_Selected excerpt_.
━━━━━━━━

Note: I had the good fortune of being asked to participate in "A Constitution Challenged," a September 18, 2025 Constitution Day panel at the University of Wisconsin Oshkosh. My role was to talk about current challenges to the free press. Below is a summary of my remarks. --Tony Palmeri
In 1787 the Founders gave us a First Amendment that made it against the law for the Congress to abridge the freedom of the press. Yet just a decade later, in 1798, the Congress abridged the freedom of the press. The Sedition Act made it a crime for American citizens to "print, utter, or publish...any false, scandalous, and malicious writing" about the government.
A number of dissenters were prosecuted under the Sedition Act, but it did expire in 1800. Still, for much of American history the press practiced self-censorship. That was because the First Amendment was interpreted as only limiting what the Congress in Washington could do; states and local communities thus felt empowered to abridge the press as much as they wanted. Even after the Supreme Court ruled, in the 1925 Gitlow v. New York decision, that the First Amendment did apply to the states, political leaders' threats of libel and defamation lawsuits continued to muzzle the press significantly.

━━━━━━━━

_Material provided_.
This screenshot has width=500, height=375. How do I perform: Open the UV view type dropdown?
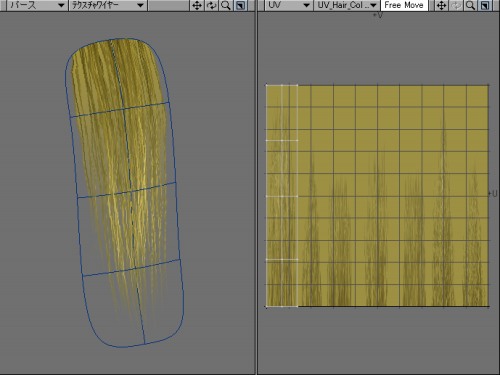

━━━━━━━━

_Exercises to complete_.
[a] From the remarks on press freedom, extract the stretch from "A number of" through "the press significantly.".
[b] Translate this sentence from the remarks on press freedom into Spanish: "A number of dissenters were prosecuted under the Sedition Act, but it did expire in 1800."
[c] Carry on the remarks on press freedom from the point where they stop.

_Task-by-task outputs_.
[a]
A number of dissenters were prosecuted under the Sedition Act, but it did expire in 1800. Still, for much of American history the press practiced self-censorship. That was because the First Amendment was interpreted as only limiting what the Congress in Washington could do; states and local communities thus felt empowered to abridge the press as much as they wanted. Even after the Supreme Court ruled, in the 1925 Gitlow v. New York decision, that the First Amendment did apply to the states, political leaders' threats of libel and defamation lawsuits continued to muzzle the press significantly.

[b] Varios disidentes fueron procesados en virtud de la Ley de Sedición, pero esta expiró en 1800.

[c]
That all changed in 1964 with the landmark case of New York Times v.Sullivan. Justice Brennan wrote that "we consider this case against the background of a profound national commitment to the principle that debate on public issues should be uninhibited, robust, and wide-open, and that it may well include vehement, caustic, and sometimes unpleasantly sharp attacks on government and public officials.” Further, "an unconditional right to say what one pleases about public affairs is what I consider to be the minimum guarantee of the First Amendment.”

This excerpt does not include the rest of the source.